In a novel that celebrates the power of fiction and its ultimate redeeming quality, Alice Pinkerton transports those who belittle her into her own secretly written books where they are forced to reveal their true natures, in a novel set against the backdrop of turn-of-the-century New York.

For Alice Pinkerton, trapped in a suffocating life of convention and party chatter, 1903 New York Society is enough to make a woman mad—or at least a madwoman in the attic. So Alice escapes through the looking glass of literature, finding companionship and inspiration in Shakespeare, Wilde, Hawthorne, Stevenson, Poe, Austen, and the rest of the literary pantheon of her day. Like a character from one of her favorite novels, Alice holds a biting, eccentric, but expansive view of life, and through it all provides a tremendous portrait of her society—at once heartbreaking and wildly funny, intelligent and dazzling in its range.
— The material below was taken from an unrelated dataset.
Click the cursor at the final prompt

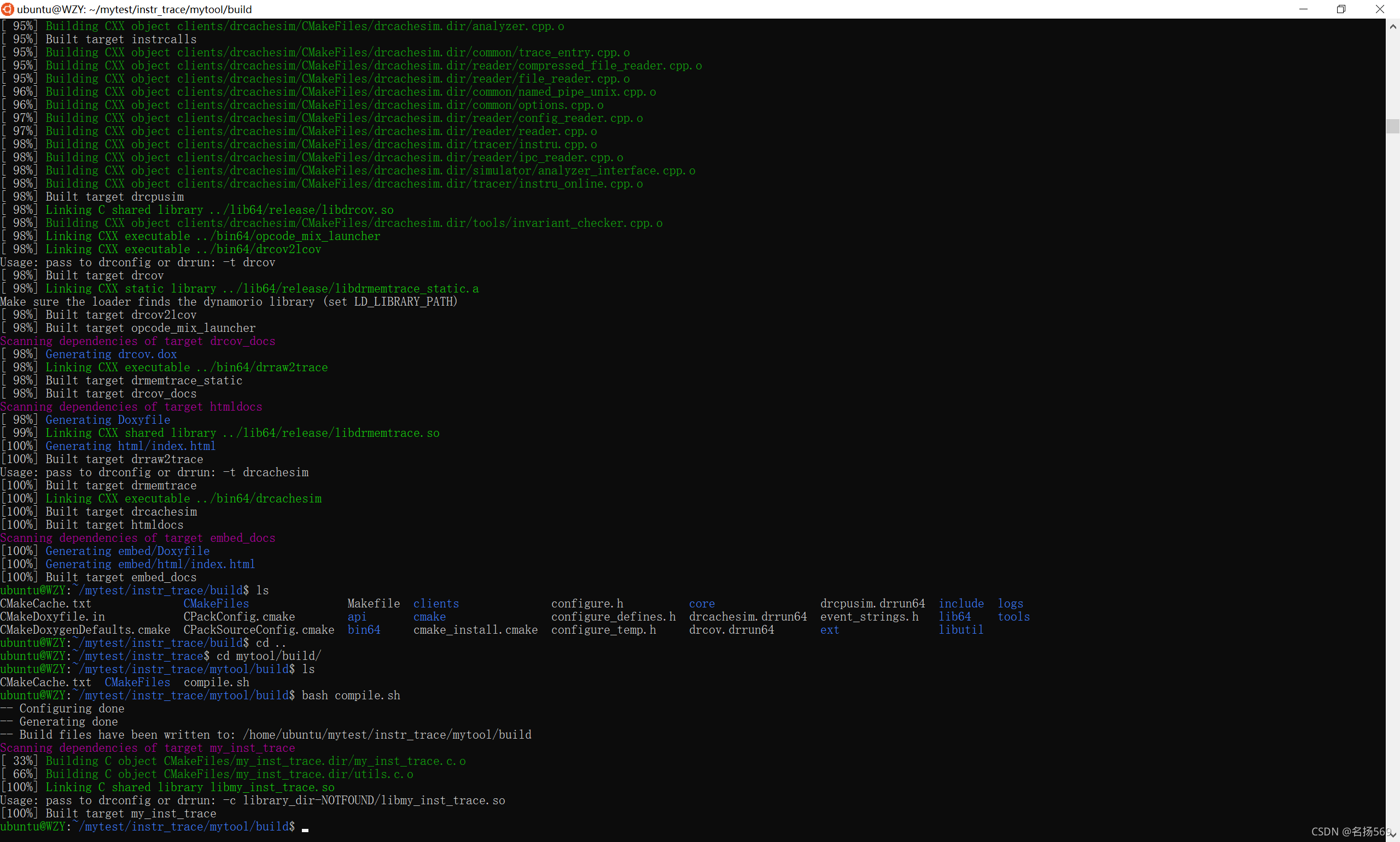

Pinkerton’s Sister is a true celebration of the imagination and a mesmerizing example of the saving power of fiction. Most of all, it is the quintessential novel for readers.

About Peter Rushforth

Peter Rushforth

Peter Rushforth’s brilliant first novel, Kindergarten, was published in 1979 and won the Hawthorden Prize (awarded to the best work of imaginative literature.) After an absence of twenty-five years he returned to the literary scene in 2004 with the epic novel Pinkerton’s Sister, which charmed critics at the Washington Post, New Yorker, and San Francisco Chronicle and was named a Booksense selection in March 2005. In the fall of 2005 Rushforth finished a sequel to Pinkerton’s Sister, an elegant novel entitled A Dead Language.

Sadly, following his final revisions to his work, Peter Rushforth passed away while walking on his beloved Yorkshire Moors. A Dead Language was published posthumously in the U.K. by Simon & Schuster.